Sonnen AF, Plitzko JM, Gilbert RJ - Open Biol (2014)

Bottom Line: Owing to the observation of arc-like (rather than full-ring) oligomers by electron microscopy, it has been hypothesized that smaller oligomers explain smaller functional pores.We found pre-pore and pore forms of both complete (ring) and incomplete (arc) oligomers and conclude that arc-shaped oligomeric assemblies of pneumolysin can form pores.As the CDCs are evolutionarily related to the membrane attack complex/perforin family of proteins, which also form variably sized pores, our findings are of relevance to that class of proteins as well.

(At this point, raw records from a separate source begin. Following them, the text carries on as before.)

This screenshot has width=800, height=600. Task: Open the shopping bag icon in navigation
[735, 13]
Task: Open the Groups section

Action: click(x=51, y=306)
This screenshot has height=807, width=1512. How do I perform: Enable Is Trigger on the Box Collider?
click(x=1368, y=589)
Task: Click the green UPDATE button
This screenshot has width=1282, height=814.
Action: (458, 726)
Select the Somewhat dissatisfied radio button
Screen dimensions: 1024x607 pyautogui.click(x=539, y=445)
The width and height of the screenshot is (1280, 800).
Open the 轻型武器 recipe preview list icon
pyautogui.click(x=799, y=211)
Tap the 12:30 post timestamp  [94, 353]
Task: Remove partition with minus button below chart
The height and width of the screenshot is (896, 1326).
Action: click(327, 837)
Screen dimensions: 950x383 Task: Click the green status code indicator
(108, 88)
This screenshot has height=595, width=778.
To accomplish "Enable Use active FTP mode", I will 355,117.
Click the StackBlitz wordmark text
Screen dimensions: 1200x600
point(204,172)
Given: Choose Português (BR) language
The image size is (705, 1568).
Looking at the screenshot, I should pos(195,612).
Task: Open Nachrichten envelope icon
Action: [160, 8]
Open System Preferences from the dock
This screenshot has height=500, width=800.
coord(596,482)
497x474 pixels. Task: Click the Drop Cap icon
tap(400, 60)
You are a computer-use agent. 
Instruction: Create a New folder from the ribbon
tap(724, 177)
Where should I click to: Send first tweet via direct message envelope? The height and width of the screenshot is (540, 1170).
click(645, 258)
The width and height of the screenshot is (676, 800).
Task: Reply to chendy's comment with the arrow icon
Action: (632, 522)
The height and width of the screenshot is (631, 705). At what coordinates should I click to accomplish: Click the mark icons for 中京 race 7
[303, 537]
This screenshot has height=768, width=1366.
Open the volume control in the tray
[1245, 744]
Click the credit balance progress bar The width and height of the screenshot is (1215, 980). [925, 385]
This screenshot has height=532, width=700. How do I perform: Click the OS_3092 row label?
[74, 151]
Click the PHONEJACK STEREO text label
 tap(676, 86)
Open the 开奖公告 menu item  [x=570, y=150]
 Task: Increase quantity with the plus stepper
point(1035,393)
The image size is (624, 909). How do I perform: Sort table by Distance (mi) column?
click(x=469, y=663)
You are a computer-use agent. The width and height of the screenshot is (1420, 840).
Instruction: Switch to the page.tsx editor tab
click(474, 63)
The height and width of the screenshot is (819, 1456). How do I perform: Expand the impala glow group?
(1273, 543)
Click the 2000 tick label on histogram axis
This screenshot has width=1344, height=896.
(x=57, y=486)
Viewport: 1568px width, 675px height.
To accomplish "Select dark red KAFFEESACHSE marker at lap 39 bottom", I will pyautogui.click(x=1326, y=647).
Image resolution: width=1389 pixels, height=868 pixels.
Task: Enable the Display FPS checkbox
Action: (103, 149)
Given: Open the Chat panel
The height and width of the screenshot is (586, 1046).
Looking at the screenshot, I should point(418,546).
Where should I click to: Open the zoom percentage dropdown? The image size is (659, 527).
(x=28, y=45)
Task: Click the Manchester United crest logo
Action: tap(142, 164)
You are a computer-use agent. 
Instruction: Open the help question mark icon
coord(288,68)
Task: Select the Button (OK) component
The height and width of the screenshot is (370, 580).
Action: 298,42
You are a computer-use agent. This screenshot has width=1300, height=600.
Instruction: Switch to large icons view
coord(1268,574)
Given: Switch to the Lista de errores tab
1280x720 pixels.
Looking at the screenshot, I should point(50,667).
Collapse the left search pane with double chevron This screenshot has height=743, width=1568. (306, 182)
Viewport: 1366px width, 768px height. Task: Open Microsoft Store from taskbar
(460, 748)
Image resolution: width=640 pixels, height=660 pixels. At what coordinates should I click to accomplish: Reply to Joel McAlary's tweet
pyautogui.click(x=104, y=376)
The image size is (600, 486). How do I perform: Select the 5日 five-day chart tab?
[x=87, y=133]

View Article: PubMed Central - PubMed

Affiliation: Division of Structural Biology, Wellcome Trust Centre for Human Genetics, University of Oxford, Roosevelt Drive, Oxford OX3 7BN, UK.

ABSTRACT
Pneumolysin is a member of the cholesterol-dependent cytolysin (CDC) family of pore-forming proteins that are produced as water-soluble monomers or dimers, bind to target membranes and oligomerize into large ring-shaped assemblies comprising approximately 40 subunits and approximately 30 nm across. This pre-pore assembly then refolds to punch a large hole in the lipid bilayer. However, in addition to forming large pores, pneumolysin and other CDCs form smaller lesions characterized by low electrical conductance. Owing to the observation of arc-like (rather than full-ring) oligomers by electron microscopy, it has been hypothesized that smaller oligomers explain smaller functional pores. To investigate whether this is the case, we performed cryo-electron tomography of pneumolysin oligomers on model lipid membranes. We then used sub-tomogram classification and averaging to determine representative membrane-bound low-resolution structures and identified pre-pores versus pores by the presence of membrane within the oligomeric curve. We found pre-pore and pore forms of both complete (ring) and incomplete (arc) oligomers and conclude that arc-shaped oligomeric assemblies of pneumolysin can form pores. As the CDCs are evolutionarily related to the membrane attack complex/perforin family of proteins, which also form variably sized pores, our findings are of relevance to that class of proteins as well.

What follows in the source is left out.